* [Consigna A]: Según el artículo sobre los sistemas doctrinarios, ¿en qué año sacó el gobierno de Ronald Reagan a Saddam de la lista de estados que patrocinaban el terrorismo?
* [Consigna B]: Repite textualmente el pasaje del artículo sobre los sistemas doctrinarios que empieza con "Una ilustración reciente" y sigue hasta "intentar atacar nuevamente.", inclusive.

* [Texto para analizar]:
■ ■ ■

Artículo de Noam Chomsky publicado en El Espectador (23.09.05)

No es una tarea fácil lograr cierta comprensión de los asuntos humanos. En algunos aspectos, es más difícil que con las ciencias naturales. La madre naturaleza en realidad no provee las respuestas, pero al menos no se desvía de su camino para erigir barreras a la razón. En cuestiones humanas, es necesario detectar y desmantelar barreras erigidas por los sistemas doctrinarios, que adoptan una gama de estratagemas que fluyen muy naturalmente de la concentración del poder.

Para facilitar los esfuerzos de mercadeo, los sistemas doctrinarios suelen describir al enemigo actual como diabólico por sí mismo. En ocasiones, la definición es exacta, pero los crímenes son raramente el origen de las poderosas medidas contra algún objetivo que interfiere con planes actuales.

Una ilustración reciente es Saddam Hussein, un indefenso blanco caracterizado como una poderosa amenaza a nuestra supervivencia, incriminado con los ataques del 11 de septiembre de 2001 y acusado de intentar atacar nuevamente.

En 1982, el gobierno de Ronald Reagan sacó a Saddam de la lista de estados que patrocinaban el terrorismo, a fin de que pudiera comenzar el flujo de ayuda militar y de otro tipo al tirano asesino. Esto continuó mucho después de las peores atrocidades ordenadas por Saddam y de la terminación de la guerra con Irán, e incluyó proporcionar medios para desarrollar armas de destrucción masiva.

■ ■ ■

* [Datos de origen]:
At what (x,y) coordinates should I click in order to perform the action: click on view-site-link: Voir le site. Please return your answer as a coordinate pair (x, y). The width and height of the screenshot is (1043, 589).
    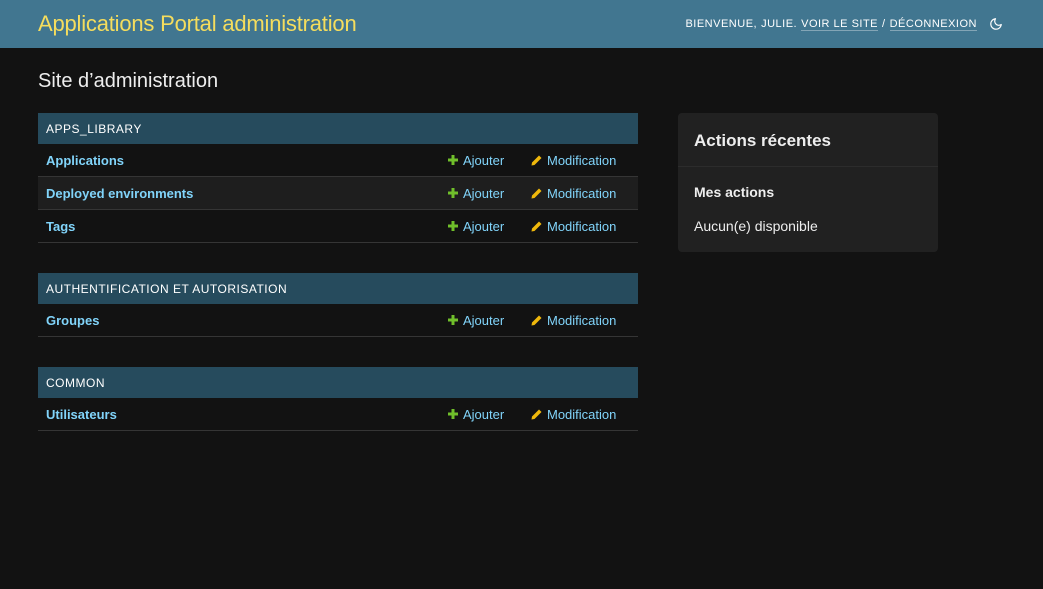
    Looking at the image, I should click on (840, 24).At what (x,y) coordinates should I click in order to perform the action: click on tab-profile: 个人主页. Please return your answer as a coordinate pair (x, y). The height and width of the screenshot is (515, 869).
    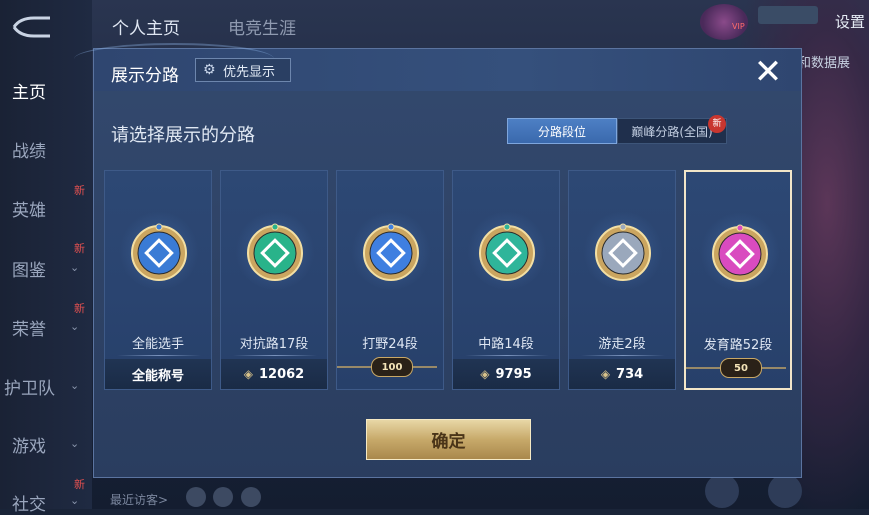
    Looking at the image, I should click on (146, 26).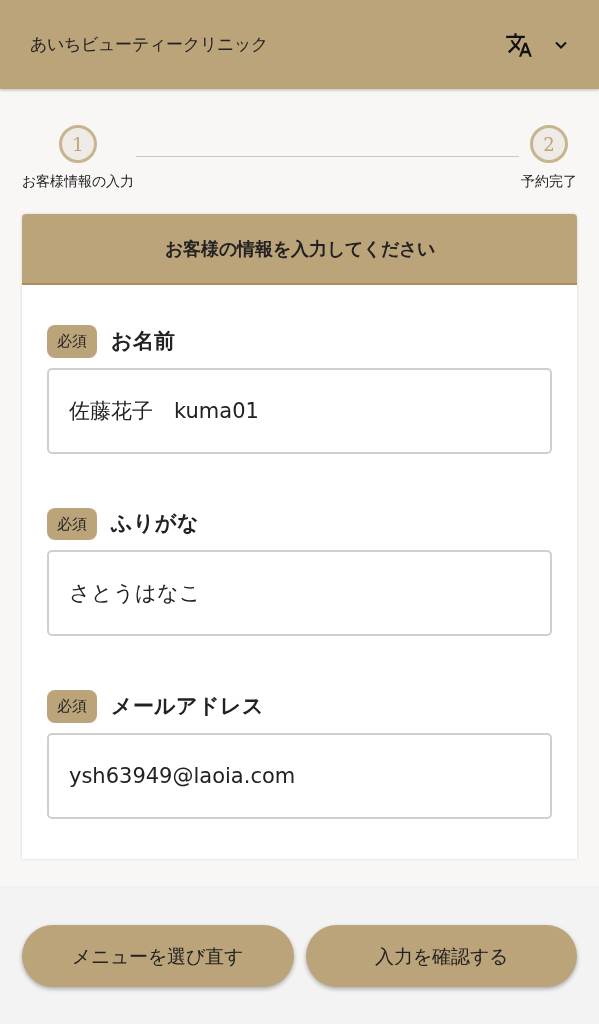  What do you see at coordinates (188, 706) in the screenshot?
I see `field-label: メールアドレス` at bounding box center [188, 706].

■ ■ ■

* [Respuesta A]: En 1982.

* [Respuesta B]:
Una ilustración reciente es Saddam Hussein, un indefenso blanco caracterizado como una poderosa amenaza a nuestra supervivencia, incriminado con los ataques del 11 de septiembre de 2001 y acusado de intentar atacar nuevamente.